### [Written task]
List each line of the records that contains the string "Switch", matching case exactly.

### [Provided data]
┄┄┄┄┄┄
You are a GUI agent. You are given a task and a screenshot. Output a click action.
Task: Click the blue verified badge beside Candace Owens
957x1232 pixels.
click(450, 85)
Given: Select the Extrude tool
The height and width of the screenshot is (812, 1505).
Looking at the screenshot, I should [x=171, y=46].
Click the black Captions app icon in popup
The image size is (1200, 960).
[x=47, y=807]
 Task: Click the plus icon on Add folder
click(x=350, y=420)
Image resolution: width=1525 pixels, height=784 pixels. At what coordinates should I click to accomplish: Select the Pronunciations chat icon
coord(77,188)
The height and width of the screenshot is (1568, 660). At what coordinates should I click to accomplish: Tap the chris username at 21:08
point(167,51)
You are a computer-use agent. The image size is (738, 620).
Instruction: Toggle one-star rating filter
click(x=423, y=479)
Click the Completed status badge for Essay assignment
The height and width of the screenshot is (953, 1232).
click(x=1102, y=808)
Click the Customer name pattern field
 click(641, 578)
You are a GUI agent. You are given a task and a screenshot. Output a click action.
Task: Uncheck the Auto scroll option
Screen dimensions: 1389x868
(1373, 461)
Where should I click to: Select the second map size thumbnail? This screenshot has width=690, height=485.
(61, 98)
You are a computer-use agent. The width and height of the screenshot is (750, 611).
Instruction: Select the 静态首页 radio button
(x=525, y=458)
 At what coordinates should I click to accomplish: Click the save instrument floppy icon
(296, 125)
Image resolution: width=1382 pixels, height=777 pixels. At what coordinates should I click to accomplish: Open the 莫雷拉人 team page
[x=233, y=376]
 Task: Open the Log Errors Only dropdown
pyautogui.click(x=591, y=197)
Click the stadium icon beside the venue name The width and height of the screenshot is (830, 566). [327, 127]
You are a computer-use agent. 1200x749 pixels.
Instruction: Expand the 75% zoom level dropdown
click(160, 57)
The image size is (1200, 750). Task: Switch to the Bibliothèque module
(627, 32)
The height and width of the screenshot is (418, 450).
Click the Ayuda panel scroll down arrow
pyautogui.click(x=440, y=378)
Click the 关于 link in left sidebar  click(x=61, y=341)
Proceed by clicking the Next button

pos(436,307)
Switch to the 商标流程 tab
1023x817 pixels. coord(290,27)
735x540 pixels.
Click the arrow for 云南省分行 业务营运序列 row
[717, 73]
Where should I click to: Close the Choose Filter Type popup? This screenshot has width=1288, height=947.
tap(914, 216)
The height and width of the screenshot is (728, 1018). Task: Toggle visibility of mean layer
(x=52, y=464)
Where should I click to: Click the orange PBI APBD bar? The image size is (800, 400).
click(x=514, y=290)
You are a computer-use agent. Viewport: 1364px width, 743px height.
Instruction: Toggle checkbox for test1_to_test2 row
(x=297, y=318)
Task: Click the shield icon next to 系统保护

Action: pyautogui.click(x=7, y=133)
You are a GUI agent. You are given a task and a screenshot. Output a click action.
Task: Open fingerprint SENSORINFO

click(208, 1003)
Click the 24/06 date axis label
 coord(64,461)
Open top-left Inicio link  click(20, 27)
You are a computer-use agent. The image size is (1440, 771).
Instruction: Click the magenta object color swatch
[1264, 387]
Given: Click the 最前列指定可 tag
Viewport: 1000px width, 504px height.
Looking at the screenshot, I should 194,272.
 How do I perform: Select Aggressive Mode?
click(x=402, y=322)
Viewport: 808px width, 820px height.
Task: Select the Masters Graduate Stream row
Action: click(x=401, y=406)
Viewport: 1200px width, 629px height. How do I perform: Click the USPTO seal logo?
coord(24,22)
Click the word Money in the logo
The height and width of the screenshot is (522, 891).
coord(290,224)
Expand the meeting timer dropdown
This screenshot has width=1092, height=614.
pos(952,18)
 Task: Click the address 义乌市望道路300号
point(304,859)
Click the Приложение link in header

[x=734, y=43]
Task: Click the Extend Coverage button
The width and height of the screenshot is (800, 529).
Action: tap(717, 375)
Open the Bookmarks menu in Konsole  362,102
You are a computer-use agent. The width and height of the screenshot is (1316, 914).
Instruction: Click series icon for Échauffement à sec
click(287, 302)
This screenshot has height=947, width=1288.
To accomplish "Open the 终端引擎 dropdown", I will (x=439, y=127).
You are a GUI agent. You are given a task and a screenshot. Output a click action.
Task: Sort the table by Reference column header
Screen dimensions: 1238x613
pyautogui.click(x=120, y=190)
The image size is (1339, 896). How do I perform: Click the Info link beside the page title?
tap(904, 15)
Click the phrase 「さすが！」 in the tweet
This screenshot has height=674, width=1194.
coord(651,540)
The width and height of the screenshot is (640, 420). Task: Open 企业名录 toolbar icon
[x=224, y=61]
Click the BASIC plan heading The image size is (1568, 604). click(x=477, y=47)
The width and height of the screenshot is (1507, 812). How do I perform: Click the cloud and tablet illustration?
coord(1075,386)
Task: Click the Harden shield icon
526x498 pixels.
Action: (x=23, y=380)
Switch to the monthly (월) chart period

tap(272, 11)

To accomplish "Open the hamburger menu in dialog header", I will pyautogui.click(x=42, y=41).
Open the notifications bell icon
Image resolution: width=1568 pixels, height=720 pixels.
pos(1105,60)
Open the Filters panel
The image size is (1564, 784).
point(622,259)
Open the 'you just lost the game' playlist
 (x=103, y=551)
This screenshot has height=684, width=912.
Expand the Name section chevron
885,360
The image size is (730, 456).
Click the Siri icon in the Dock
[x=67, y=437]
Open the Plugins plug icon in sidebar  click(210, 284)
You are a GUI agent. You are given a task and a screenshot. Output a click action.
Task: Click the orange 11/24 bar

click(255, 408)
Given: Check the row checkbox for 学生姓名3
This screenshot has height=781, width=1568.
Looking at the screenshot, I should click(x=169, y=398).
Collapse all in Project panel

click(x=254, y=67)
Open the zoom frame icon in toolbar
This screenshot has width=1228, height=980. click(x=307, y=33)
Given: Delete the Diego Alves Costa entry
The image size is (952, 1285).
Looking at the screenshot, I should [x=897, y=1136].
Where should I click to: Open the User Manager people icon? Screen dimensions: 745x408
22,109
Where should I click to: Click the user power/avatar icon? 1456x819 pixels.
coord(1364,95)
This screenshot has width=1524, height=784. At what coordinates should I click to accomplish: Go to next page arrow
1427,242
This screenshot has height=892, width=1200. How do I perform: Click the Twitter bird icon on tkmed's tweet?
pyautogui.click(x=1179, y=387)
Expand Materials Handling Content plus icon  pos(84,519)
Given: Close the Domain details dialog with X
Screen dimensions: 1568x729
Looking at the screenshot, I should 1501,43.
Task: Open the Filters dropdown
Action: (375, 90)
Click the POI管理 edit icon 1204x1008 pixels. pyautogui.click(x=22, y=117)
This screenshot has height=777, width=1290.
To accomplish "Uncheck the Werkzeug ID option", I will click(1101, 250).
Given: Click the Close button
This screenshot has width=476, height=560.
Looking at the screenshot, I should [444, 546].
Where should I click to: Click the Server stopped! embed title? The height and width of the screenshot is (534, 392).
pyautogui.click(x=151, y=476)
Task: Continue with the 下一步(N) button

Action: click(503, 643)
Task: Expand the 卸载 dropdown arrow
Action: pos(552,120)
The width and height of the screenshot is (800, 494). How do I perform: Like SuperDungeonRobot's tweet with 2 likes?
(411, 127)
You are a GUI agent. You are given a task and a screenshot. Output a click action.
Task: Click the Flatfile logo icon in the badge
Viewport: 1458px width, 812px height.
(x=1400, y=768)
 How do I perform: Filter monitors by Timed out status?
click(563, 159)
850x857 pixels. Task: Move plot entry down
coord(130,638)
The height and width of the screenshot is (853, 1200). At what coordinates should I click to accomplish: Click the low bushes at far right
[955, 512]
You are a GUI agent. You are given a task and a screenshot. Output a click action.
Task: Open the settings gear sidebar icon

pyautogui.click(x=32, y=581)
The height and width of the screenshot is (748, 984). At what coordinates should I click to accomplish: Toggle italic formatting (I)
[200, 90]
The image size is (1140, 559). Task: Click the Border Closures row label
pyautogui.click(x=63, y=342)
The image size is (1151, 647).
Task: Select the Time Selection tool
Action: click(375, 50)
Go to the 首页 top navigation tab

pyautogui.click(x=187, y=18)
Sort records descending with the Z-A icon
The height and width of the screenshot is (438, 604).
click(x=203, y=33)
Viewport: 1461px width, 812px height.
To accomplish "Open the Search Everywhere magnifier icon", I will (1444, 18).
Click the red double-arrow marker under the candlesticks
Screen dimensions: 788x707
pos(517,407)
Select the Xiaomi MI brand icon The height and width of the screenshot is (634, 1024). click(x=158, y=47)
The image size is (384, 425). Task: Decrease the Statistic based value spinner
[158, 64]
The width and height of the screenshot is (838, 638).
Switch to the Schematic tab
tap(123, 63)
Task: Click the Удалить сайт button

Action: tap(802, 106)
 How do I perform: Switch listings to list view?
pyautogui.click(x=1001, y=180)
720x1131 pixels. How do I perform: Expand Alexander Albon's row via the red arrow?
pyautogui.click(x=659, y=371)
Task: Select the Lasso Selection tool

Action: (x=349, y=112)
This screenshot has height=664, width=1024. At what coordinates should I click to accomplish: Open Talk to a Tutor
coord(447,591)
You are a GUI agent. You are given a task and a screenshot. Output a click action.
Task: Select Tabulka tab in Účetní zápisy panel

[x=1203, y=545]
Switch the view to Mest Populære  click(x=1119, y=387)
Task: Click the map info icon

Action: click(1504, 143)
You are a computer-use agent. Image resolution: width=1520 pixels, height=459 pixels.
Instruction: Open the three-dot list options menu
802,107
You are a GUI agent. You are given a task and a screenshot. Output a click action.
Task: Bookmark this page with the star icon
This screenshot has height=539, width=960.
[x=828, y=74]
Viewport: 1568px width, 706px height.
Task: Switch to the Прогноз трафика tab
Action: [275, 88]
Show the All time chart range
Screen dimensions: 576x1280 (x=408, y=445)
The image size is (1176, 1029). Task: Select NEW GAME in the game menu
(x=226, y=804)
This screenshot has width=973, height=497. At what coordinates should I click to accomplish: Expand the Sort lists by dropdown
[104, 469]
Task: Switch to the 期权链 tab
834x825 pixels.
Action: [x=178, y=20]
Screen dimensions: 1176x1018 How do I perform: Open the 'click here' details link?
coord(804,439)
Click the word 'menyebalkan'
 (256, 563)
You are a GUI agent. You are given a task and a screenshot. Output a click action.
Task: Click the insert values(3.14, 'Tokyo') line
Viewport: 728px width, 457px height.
┄┄┄┄┄┄
### [Task result]
The image size is (1200, 750). Task: Switch to the Bibliothèque module
Switch to the 商标流程 tab
Switch to the monthly (월) chart period
Switch to the Schematic tab
 How do I perform: Switch listings to list view?
Switch the view to Mest Populære  click(x=1119, y=387)
Task: Switch to the Прогноз трафика tab
Task: Switch to the 期权链 tab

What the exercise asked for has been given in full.